Are you delaying in the hope that she might change her mind?
If so then you’re a damned fool!
He forced down his distaste and studied the salon, registering the score of faces which now stared back at him with open dislike.
He found himself wishing one of them would push matters a step further. A good fight would suit him perfectly right now.
Not that it would wash away the ache of bitter memories. Certainly not the sight of the blood staining the auction floor.
But none of these thoughts showed on that impassive mahogany face.
Instead he stood aloof and arrogant, immobile before the host of staring eyes. Strangely enough, the dislike of the men in the salon was not mirrored in the faces of their female partners. They studied the powerful, broad-shouldered Oriental with open speculation.
How easily this foreign garb captured female attention, the rajah thought cynically. Indeed, the unbridled sensuality of London had come as quite a surprise to him.
But he was a man with a decided talent for both the giving and taking of physical pleasure. In the rajah’s view sex was merely a natural function of the human musculature and nervous system, and in this as in all else the dark-eyed visitor was conscientious about maintaining a peak physical form.
In the jungle lightning reflexes and a honed body were the only things that kept a man alive. Fortunately, inventive bed play was an agreeable means of keeping his hard body well-toned.

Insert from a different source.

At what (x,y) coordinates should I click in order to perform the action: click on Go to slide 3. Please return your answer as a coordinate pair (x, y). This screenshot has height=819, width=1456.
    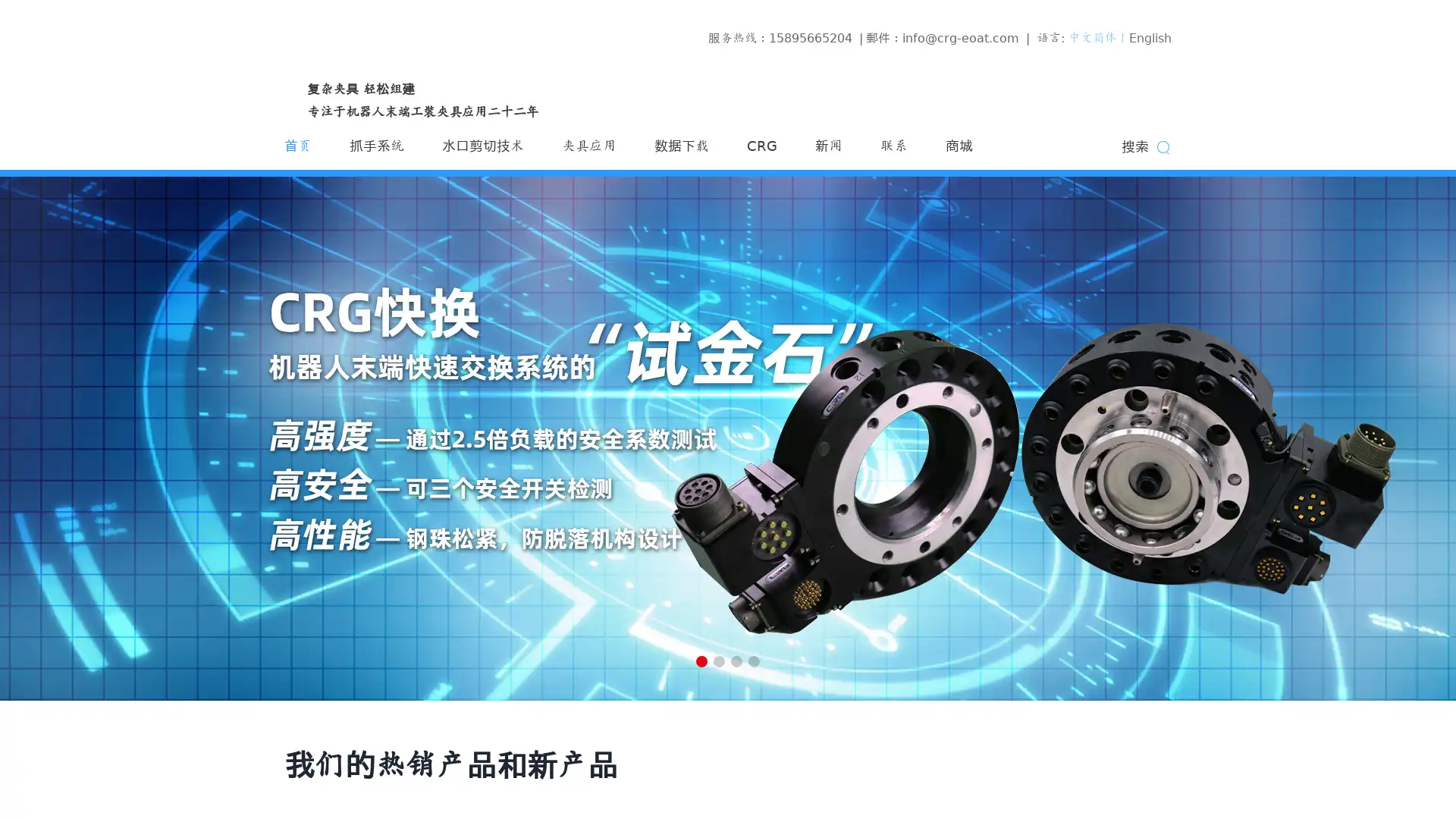
    Looking at the image, I should click on (736, 661).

Even now he recalled his boyhood tutor explaining that spiritual merit could be attained from the proper congress of male and female. The rajah smiled, watching a sultry blonde in lace stockings and very little else glide toward him.

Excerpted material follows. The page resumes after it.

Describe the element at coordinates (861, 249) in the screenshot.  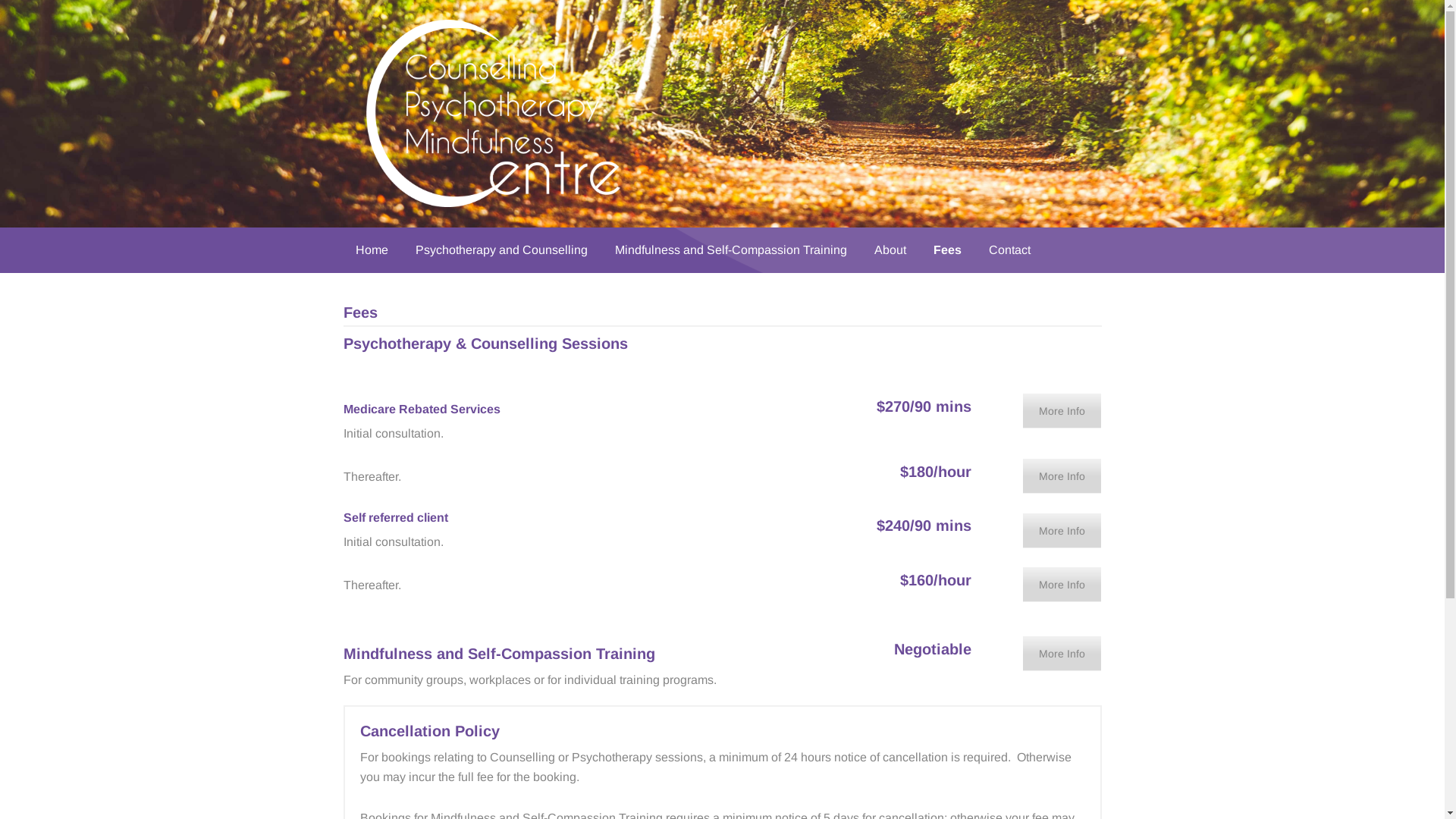
I see `'About'` at that location.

If that were true, he planned to accumulate a
vast
amount of merit this night.
His smile grew as he remembered some of the more inventive techniques he had learned from old Shivaji. Yes, he had indeed shown an aptitude for the lessons of
kama,
or sensual pleasure.
But the smile faded as he looked around the room, thinking how cold and premeditated all this was in comparison to that pink stucco pavilion on the banks of the Ganges.
And then the rajah saw that Sir John Humphrey was scowling at him with unconcealed hatred. His complexion mottled, the ex-governor bent to whisper something to his companion, awash in feathers and red satin.

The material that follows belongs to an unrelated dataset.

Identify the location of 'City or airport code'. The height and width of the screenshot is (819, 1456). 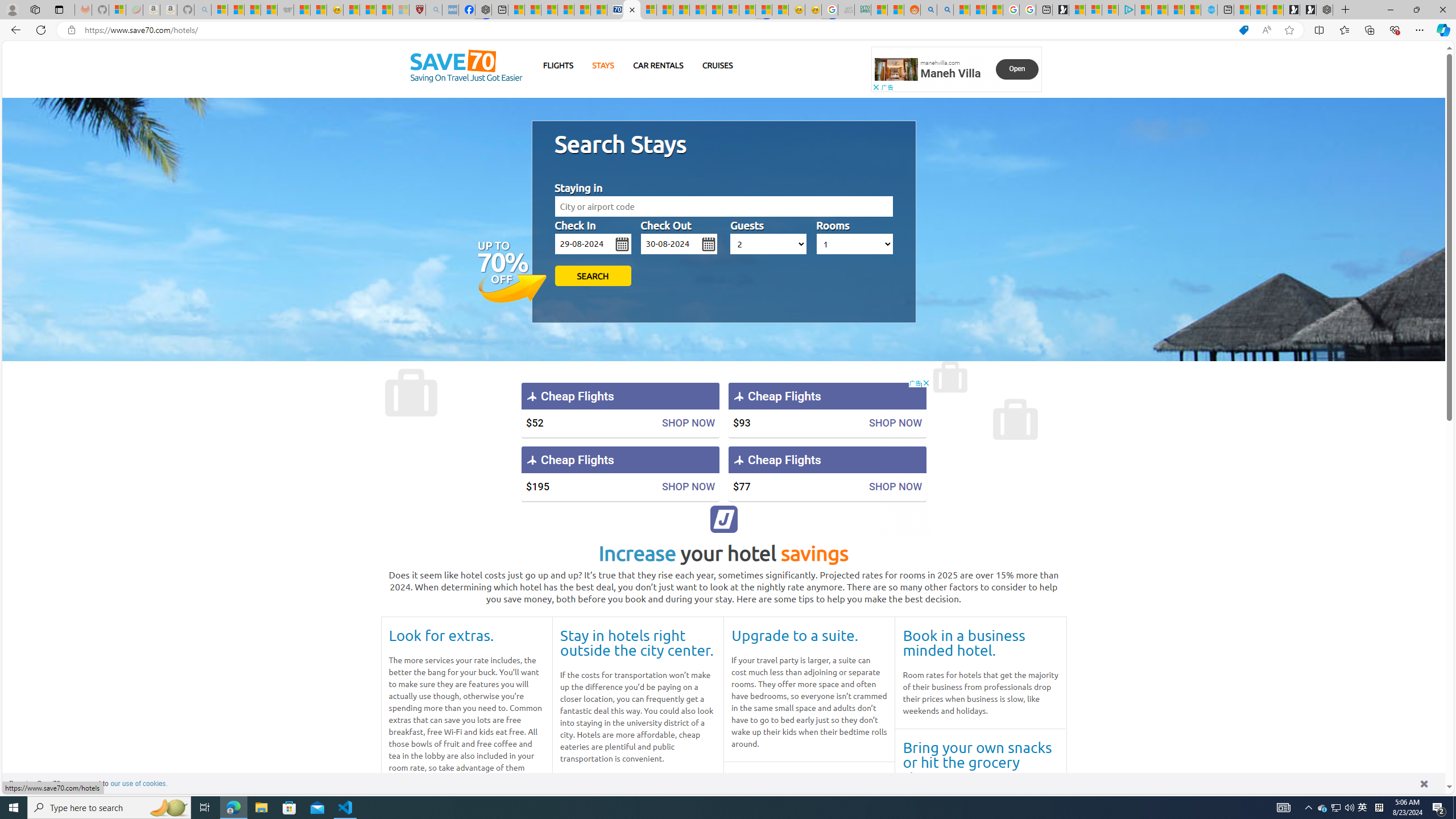
(723, 206).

The woman tittered. Sir Humphrey’s lips twisted in a cold, cruel smile.
Sir Humphrey hated
all
Indians, of course. In India it was a known fact. The man had kept order, even though he’d bled his districts dry at the same time. Ever the perfect English official, he had enacted tax after tax while the wells ran dry and the villagers starved alongside their cattle.
Soon the elephant grass was gone and even the leopards had fled.
Luckily for Sir Humphrey, the Great Mutiny had swept through India and given him something concrete to hate the Indians for. Sickness, murder, and hatred, those were Sir Humphrey’s gifts to India. And for those he’d been rewarded with a baronetcy.
The rajah scowled. Just looking at the man made his bowels twist in fury.
As if he’d read the rajah’s thoughts, the Englishman stiffened. He bent to whisper another comment to his voluptuous partner, who immediately broke into uproarious laughter. A woman seated nearby leaned closer, then conveyed Humphrey’s witticism to the man beside her, who snickered loudly.
Until he stared into the rajah’s face, that is. When he did that, all trace of humor fled.
Idly the Indian considered taking out his razor-edged
khanjar
and teaching these dung-eating English barbarians the importance of keeping a civil tongue between their teeth.
Yes, it might prove vastly amusing…
Sir Humphrey’s friend began to sweat.
The rajah smiled. The sight pleased him. He was just trying to decide what would add still more to his pleasure when he heard the soft tread of his bodyguard close behind him.
The Sikh spoke, fast and urgent, and the rajah felt his humor fade. He’d lost the woman, just as he had feared.